June 6, 2022

PE Sponsor’s Desire to Close-Out Fund Results in Entire Fairness Review

Delaware courts acknowledge that controlling stockholders generally have an incentive to maximize stockholder value in a third-party sale, but will apply the entire fairness standard to such a transaction in certain situations. In a recent decision, the Chancery Court held that one of those situations is when a sale of a portfolio company is motivated by the sponsor’s desire to close out the private equity fund that invested in that company.

In Manti Holdings v. The Carlyle Group, (Del. Ch.; 6/22), the plaintiffs alleged that the PE sponsor and its representatives on the target’s board were under pressure to sell the target in order to enable it to close out the fund that had invested in the target, and that this created a conflict justifying application of the entire fairness standard.  The defendants argued that the Chancery Court had consistently refused to accept the theory that a controller’s need for liquidity represented a disabling conflict and emphasized that the controlling stockholder had every incentive to maximize the consideration received in the deal.  Vice Chancellor Glasscock rejected those arguments:

I agree with the Defendants that Delaware law generally presumes that stockholders “have an incentive to seek the highest price for their shares,” and that as a result, “liquidity-driven theories of conflicts can be difficult to plead.” But as this Court has recognized, “the reality is that rational economic actors sometimes do place greater value on being able to access their wealth than on accumulating their wealth.”

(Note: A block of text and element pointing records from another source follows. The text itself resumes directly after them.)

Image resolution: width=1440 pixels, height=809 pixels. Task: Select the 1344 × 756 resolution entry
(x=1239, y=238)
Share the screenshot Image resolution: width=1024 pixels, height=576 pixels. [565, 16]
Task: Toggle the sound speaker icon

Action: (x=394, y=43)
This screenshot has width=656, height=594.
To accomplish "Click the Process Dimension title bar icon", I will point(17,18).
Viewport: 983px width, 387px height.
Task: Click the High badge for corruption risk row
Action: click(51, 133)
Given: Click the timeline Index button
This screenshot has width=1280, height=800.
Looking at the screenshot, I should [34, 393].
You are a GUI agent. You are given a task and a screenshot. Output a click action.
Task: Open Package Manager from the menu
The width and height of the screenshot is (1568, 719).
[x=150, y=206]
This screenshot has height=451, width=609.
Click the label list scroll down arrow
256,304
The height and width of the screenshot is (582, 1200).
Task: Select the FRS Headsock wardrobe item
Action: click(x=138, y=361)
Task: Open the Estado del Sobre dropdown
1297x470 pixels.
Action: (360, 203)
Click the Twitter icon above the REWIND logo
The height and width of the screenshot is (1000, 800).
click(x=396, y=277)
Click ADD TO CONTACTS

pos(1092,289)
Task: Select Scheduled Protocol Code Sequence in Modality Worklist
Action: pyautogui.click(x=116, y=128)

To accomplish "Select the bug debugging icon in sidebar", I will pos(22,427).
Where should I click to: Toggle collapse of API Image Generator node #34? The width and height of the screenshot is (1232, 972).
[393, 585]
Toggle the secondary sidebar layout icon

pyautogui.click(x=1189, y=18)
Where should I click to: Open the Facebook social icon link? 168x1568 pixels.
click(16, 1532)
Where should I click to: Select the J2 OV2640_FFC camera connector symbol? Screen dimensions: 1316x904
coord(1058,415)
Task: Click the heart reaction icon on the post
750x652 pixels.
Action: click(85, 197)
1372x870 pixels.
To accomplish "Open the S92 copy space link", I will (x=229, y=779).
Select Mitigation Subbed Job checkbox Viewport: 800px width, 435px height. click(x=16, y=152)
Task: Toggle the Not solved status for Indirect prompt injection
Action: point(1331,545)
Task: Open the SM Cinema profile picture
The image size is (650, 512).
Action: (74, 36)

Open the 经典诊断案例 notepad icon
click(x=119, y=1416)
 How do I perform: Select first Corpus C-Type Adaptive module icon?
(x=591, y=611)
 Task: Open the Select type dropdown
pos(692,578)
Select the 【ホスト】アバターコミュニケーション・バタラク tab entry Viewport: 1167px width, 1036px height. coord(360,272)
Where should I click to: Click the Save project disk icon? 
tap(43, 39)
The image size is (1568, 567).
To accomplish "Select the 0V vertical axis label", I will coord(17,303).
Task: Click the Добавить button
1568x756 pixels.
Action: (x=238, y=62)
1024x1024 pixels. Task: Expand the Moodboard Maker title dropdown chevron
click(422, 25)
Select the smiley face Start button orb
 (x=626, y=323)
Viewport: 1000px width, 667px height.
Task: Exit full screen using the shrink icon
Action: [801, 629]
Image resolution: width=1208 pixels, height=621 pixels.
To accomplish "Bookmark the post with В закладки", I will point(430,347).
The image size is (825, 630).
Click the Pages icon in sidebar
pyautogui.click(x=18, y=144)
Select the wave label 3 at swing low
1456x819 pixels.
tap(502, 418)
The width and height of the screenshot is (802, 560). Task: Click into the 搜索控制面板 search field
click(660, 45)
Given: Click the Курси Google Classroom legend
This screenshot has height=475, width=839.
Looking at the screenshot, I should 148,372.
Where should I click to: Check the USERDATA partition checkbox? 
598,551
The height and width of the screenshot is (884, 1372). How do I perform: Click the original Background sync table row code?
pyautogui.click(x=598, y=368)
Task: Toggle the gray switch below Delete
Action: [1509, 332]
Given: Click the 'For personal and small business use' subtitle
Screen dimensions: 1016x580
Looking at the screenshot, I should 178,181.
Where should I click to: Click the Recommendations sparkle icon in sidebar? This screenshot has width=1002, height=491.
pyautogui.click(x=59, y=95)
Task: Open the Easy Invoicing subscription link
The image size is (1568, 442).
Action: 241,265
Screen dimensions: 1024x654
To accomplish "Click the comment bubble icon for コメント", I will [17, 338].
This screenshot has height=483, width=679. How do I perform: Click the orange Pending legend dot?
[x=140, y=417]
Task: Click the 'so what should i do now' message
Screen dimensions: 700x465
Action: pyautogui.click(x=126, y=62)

Steve Bailey’s statement that he was under pressure from Carlyle to close the Sale quickly so that Carlyle could close its applicable fund, together with the nonratable benefit Carlyle received from its preferred stock holdings, and the Director Defendants’ decision to cut the lone dissenting stockholder, Barberito, out of the deliberations, gives rise to a reasonable inference that Carlyle derived a unique benefit from the timing of the Sale not shared with other common stockholders, rendering it conflicted.

Not surprisingly, the Court also refused to dismiss fiduciary duty claims against directors affiliated with the PE sponsor.  It said that these directors were “dual fiduciaries,” and observed that “when directors of a Delaware corporation are on both sides of a transaction, they are required to demonstrate their utmost good faith and the most scrupulous inherent fairness of the bargain.”